### [INSTRUCTIONS TO FOLLOW]
A word-for-word copy of the records is needed, with every picture left out.

- - - - -

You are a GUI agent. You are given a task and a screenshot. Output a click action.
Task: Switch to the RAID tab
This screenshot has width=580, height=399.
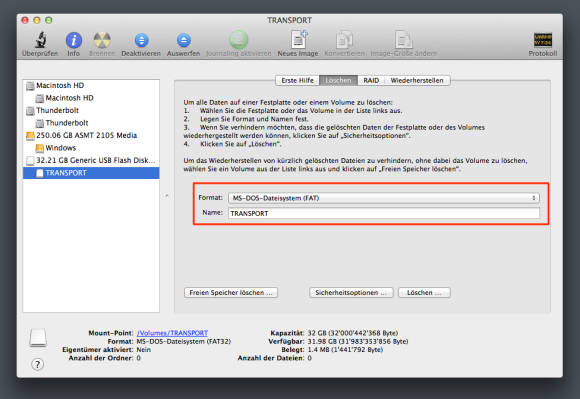(371, 80)
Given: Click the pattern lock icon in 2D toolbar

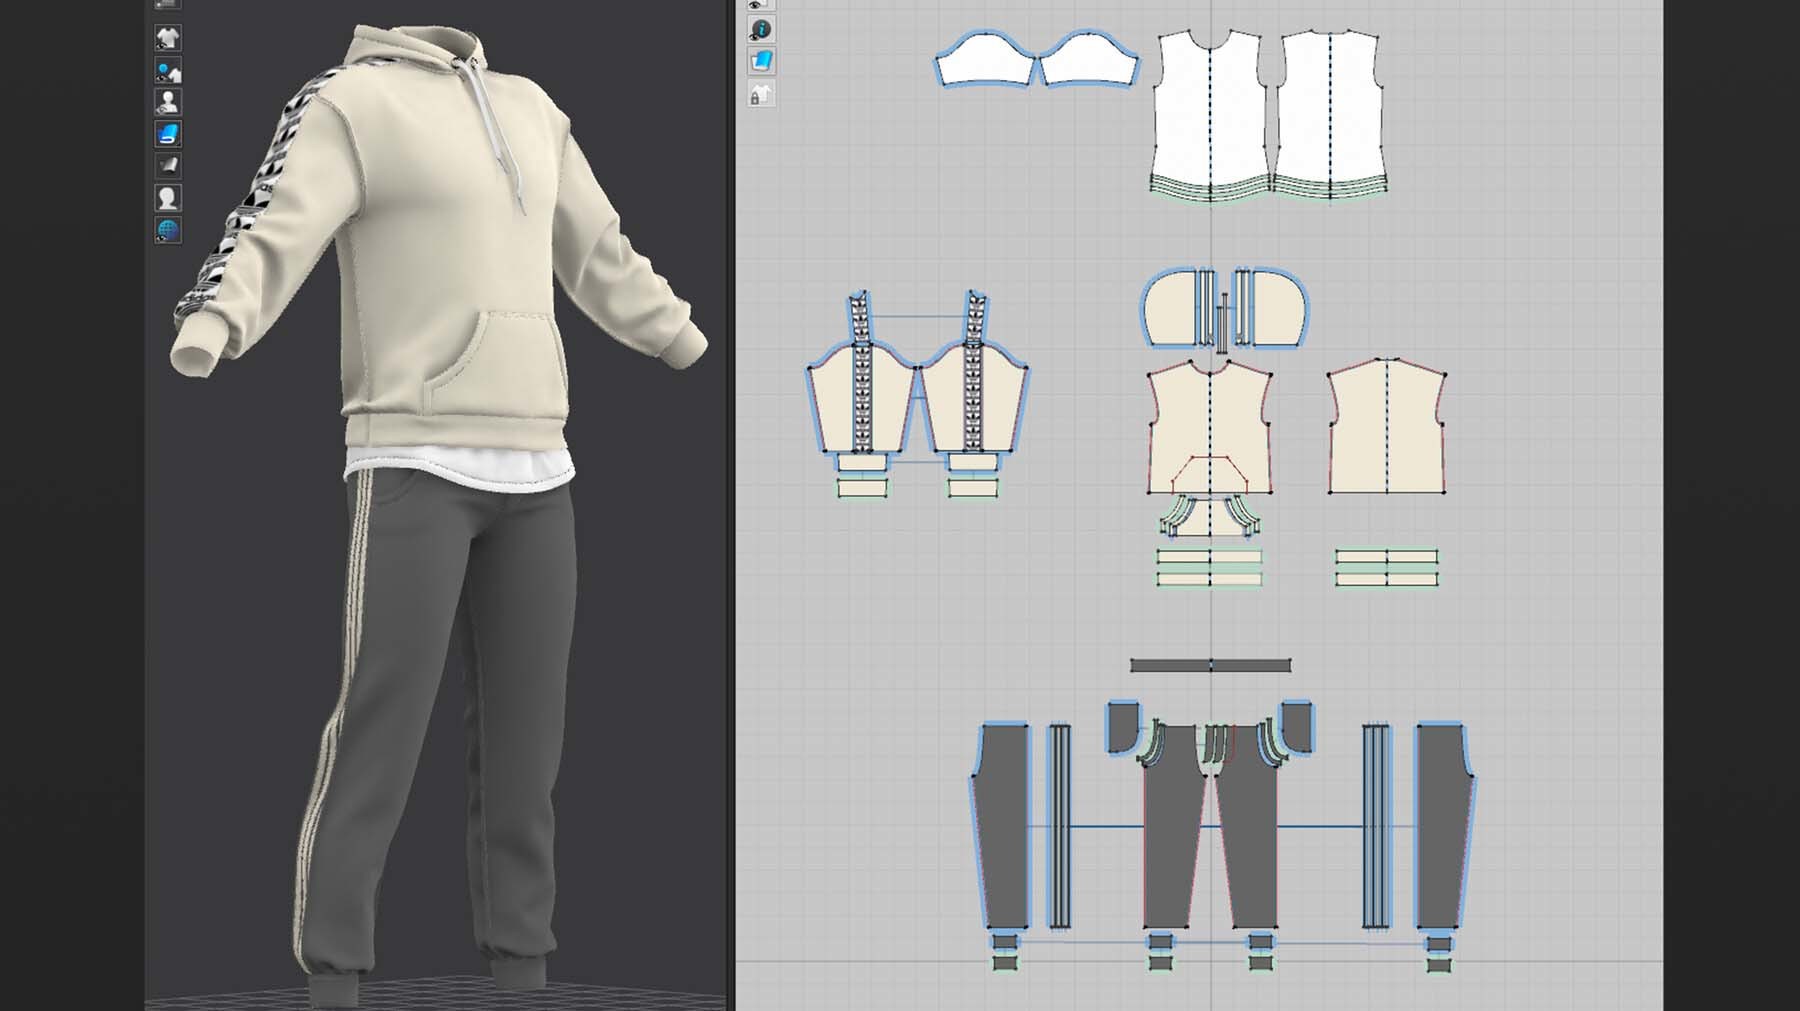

- - - - -

### [ANSWER BOX]
You are a GUI agent. You are given a task and a screenshot. Output a click action.
Task: Switch to the RAID tab
This screenshot has width=580, height=399.
(371, 80)
Given: Click the pattern lock icon in 2D toolbar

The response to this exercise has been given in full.